A number of 3β-hydroxy steroids including sterols and some steroid sapogenins can be glucosylated, with UDP-glucose (UDPG) as the sugar source, by lipid-depleted enzyme preparations (‘acetone powders’) obtained from shoots of two to three-week-old Asparagus officinalis plants. Difrerent subcellular localizations of glucosyltransferase activities with various steroid acceptors and different sensitivities of individual reactions to a non-ionic detergent Triton X-100 indicate that at least two UDPG-dependent glucosyltransferases acting on steroids which exhibit entirely different specificity patterns are present in A. officinalis.
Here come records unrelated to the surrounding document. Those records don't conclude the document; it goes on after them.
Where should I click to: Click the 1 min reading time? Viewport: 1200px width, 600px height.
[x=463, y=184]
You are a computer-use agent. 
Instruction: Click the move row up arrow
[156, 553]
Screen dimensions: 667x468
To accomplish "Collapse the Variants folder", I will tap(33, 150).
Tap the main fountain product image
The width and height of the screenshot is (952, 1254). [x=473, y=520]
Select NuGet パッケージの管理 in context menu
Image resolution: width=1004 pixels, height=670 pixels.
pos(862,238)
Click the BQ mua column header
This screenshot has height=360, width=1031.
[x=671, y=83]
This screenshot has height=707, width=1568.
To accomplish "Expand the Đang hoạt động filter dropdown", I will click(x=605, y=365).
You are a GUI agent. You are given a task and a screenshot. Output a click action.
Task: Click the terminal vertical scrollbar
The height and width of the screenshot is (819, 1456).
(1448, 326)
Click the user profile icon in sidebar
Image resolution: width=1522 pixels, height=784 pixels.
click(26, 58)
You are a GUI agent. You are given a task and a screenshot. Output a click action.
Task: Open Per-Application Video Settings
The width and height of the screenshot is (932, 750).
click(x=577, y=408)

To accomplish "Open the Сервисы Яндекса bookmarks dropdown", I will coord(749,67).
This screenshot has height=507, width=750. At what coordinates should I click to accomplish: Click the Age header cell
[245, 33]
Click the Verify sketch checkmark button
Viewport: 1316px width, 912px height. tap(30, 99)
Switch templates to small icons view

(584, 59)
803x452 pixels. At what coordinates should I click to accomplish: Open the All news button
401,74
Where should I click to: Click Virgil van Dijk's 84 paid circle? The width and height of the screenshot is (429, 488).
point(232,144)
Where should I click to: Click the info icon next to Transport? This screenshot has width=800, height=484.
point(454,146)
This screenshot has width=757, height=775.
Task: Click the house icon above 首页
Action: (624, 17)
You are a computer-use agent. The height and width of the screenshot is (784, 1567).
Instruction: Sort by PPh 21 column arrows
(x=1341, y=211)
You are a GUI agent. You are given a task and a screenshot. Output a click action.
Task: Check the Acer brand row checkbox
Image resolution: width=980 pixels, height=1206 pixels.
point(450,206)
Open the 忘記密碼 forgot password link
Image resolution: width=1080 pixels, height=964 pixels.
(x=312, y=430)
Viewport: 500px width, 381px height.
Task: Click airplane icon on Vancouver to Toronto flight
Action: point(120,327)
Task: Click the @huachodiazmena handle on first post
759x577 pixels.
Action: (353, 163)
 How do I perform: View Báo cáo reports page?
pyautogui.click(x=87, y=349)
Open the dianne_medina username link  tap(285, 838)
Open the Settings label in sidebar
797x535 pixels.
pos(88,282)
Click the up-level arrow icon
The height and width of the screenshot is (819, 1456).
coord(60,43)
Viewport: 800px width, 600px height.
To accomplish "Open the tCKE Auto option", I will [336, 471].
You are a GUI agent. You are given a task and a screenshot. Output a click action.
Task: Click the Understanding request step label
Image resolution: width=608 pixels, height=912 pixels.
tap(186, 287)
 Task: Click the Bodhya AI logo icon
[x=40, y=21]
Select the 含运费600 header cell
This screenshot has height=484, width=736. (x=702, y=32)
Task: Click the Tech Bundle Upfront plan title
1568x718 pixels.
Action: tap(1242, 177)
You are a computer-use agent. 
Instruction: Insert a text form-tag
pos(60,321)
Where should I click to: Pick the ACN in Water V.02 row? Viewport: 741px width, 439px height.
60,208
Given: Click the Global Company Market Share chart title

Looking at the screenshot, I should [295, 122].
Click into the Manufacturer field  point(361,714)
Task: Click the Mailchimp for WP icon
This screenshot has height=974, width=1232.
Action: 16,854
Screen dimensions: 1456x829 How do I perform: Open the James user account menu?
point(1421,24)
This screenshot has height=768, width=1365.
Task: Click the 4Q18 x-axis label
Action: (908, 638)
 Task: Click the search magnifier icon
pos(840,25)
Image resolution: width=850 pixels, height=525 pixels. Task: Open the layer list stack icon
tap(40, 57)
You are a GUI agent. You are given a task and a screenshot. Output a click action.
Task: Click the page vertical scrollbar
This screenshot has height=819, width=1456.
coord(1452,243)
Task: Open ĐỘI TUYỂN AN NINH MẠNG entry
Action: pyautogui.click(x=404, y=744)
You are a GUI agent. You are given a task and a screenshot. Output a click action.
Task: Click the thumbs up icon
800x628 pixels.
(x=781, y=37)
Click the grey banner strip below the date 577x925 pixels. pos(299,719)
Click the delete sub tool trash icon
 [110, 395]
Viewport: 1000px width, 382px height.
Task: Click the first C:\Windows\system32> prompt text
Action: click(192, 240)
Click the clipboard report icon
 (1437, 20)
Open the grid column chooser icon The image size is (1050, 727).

Particulate fractions contain an enzyme which effectively glucosylates sterols and which is highly stimulated by Triton X-100. This glucosyltransferase seems to be similar to the well-known UDPG: sterol glucosyltransferase isolated earlier from several other higher plants. Another glucosyltransferase present in A. officinalis occurs in a soluble form and is distinctly inhibited by Triton X-100. This enzyme has little activity with sterols but efficiently glucosylates some spirostanol sapogenins. The best substrates are 5β-spirostanols: sarsasapogenin (the aglycone of steroid saponins present in A. officinalis) and its 25-epimer, smilagenin.